Gentlemen/Ladies
I have been reading with interest this topic. I moved into an HOA restricted community thinking I would not be back on ham radio. Well, that was a poor assumption. My HOA restriction besides being outside with no antenna, it prohibits any "transmitting" antenna. I have lived here almost 7 years and lo and behold my wife suggested I get back on ham radio. In April I began putting together a totally new station. By July I was almost set-up and
by August operating. My early thoughts were what to do about an antenna. At my previous residence I had a 50' tower, 3 element tri-bander and 3 elements on six meters.
I have a broadband butterfly terminated dipole, 110' in the attic. It is 1.3:1 or better on 10-160 meters and 2.6:1 on 6 meters and that is not a problem with my new Kenwood TS590GS and its' internal tuner. I also have an Edison Fong 2m/70cm dipole. Finding antennas for individual bands
came easily with Isotron antennas manufactured here in Colorado. I have 6, 10, 15 and 20 meter isotrons also in the attic.There is a single feedline to the 10, 15, 20 meter antennas, a dedicate feedline to the 6 meter (I am thinking of adding a 17meter to it).

• • • • • • •

*Problem details:*
Continue the post about operating a ham radio station under HOA antenna restrictions, picking up right after its last sentence.

Source data
• • • • • • •

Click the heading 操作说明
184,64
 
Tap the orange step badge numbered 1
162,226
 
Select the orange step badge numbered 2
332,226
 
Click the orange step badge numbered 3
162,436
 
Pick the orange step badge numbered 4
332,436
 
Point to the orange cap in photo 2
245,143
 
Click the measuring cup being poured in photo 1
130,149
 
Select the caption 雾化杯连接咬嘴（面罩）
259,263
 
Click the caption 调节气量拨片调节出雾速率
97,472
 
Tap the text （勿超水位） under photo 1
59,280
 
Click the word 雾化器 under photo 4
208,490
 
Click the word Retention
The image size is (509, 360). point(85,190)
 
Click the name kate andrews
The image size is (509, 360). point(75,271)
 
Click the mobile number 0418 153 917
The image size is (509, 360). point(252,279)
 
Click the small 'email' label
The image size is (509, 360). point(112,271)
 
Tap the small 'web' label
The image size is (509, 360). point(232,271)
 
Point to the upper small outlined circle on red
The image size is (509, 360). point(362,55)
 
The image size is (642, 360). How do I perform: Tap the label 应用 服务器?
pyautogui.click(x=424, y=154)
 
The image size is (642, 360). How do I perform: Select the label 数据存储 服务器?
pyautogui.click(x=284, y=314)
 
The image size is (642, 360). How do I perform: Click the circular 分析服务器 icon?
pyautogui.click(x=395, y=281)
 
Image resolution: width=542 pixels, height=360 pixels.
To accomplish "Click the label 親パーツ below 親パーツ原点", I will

• • • • • • •

*Exercise result:*
The Isotron antennas work well and I have worked from Alaska to New Hampshire. The dipole needs to be raised, I have about 6-8 feet more height
available and will do this as the weather cools in about 60 days. I have heard Portugal, Brazil, Chile, Argentina and worked both Canada and Mexico
with the Isotrons.
I have made contacts on 6, 40 and 80 meters along with 20meters on the dipole. I have only heard one qso on 160 but they couldn't hear me. I have
no linear even though the Isotrons will handle 500W inside, 300 on CW or 1000 outside and 500 CW.
KD2HU, for $70 you can have a 20 meter isotron. It is 21 1/2 inches by 5 inches wide. I have all 4 of mine on a 10 foot mast raised to the roof top.
However, you must not have aluminum roofing for the isotrons as they are not effective with that. Three antennas on a single feedline with the jumpers which come without charge if you buy 3 antennas. The 4 antennas weigh less than 4 pounds.
Isotrons are very touchy to get to resonance. They are broadbanded. By using a good antenna tuner you can get very close to 1:1 and you will need to adjust once in the attic. In the attic changes the swr so it will have to be retuned. In my case it was the 20 meter that was most difficult. The
6, 10 and 15 are around 1.3:1 and the 20m is 1.8:1. Isotrons are omni directional.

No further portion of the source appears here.